Crypto services will employ forensic tools like Chainalysis, Elliptic, and TRM Labs to flag transfers to notable and blacklisted wallets in real-time. Addresses subject to earmarking are tied to designated terrorist organizations, sanctions lists, political groups, government actors, and organized crime such as hacking, scams, and contraband trafficking.

Some AML requirements apply to individuals. By law, U.S. residents must report receipts of multiple related payments totaling more than $10,000 to the Internal Revenue Service on the IRS Form 8300.

How Is Money Laundered?

Money launderers often funnel illicit funds through associates’ cash-generating businesses, inflate invoices issued through shell companies, pool transactions together, divide them up into smaller amounts, and cycle them back and forth between sources.

What’s the Difference Between AML, CDD, and KYC?

Anti-money laundering (AML) refers to legally recognized rules for preventing money laundering. Customer due diligence (CDD) refers to practices financial institutions implement to detect and report AML violations. Know your client (KYC) is the application of a component of CDD that involves screening and verifying prospective clients.
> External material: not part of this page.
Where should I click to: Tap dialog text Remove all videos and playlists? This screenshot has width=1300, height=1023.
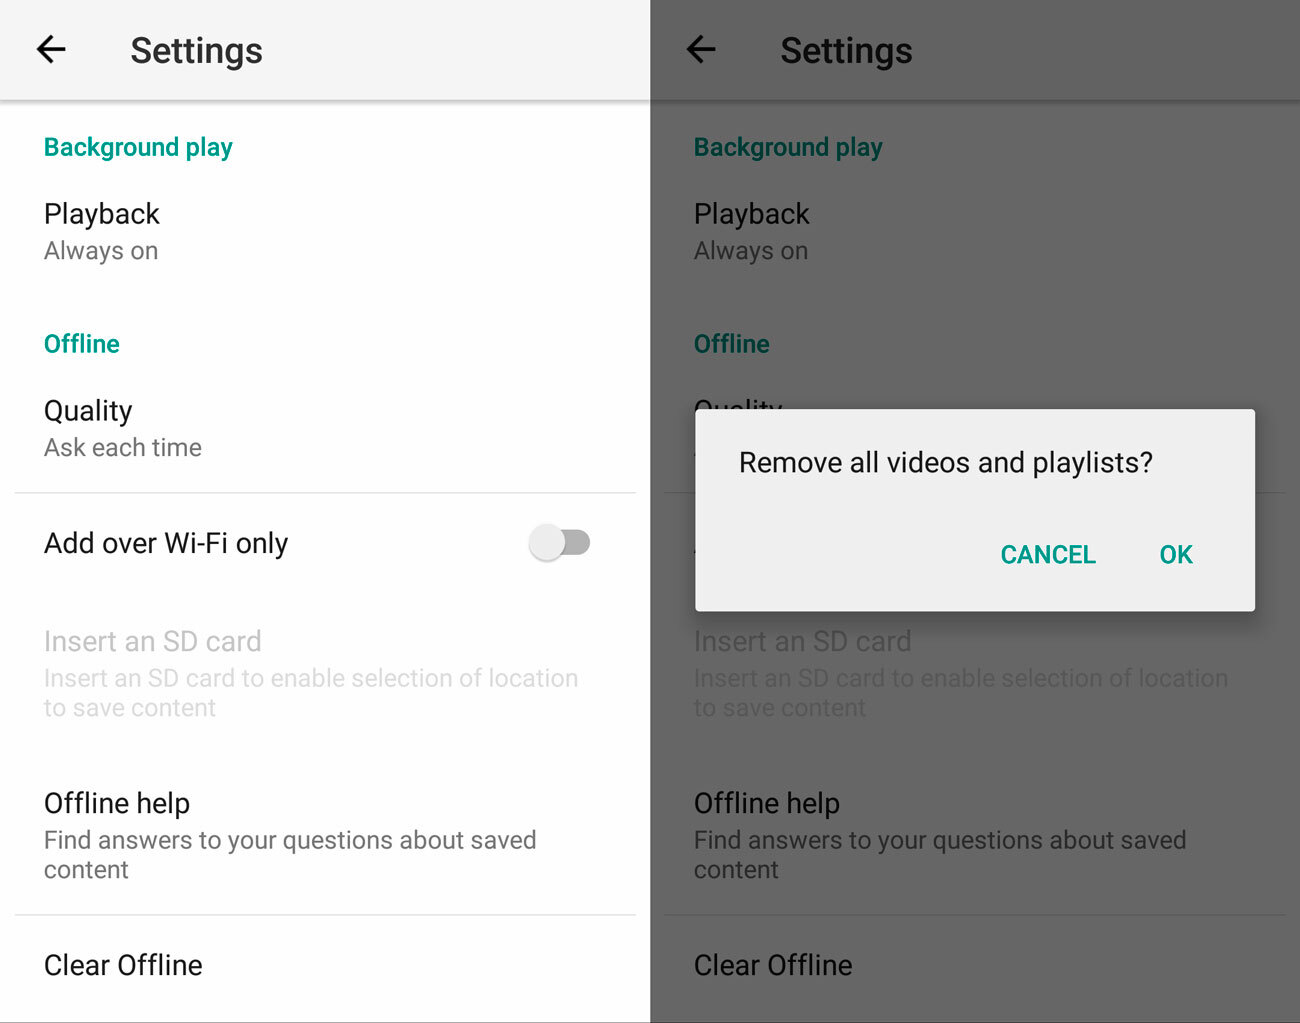945,463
Can Money Laundering Be Stopped?

Given estimated annual flows approaching 3% of global economic output, increasingly aggressive AML enforcement can at best, aim to contain money laundering rather than stop it entirely. Money launderers never seem to run short of money or accomplices, though AML measures certainly make their lives harder.

The Bottom Line

Governments have evolved their approach to money laundering deterrence by establishing and revising regulatory controls that elicit proactive participation from financial institutions.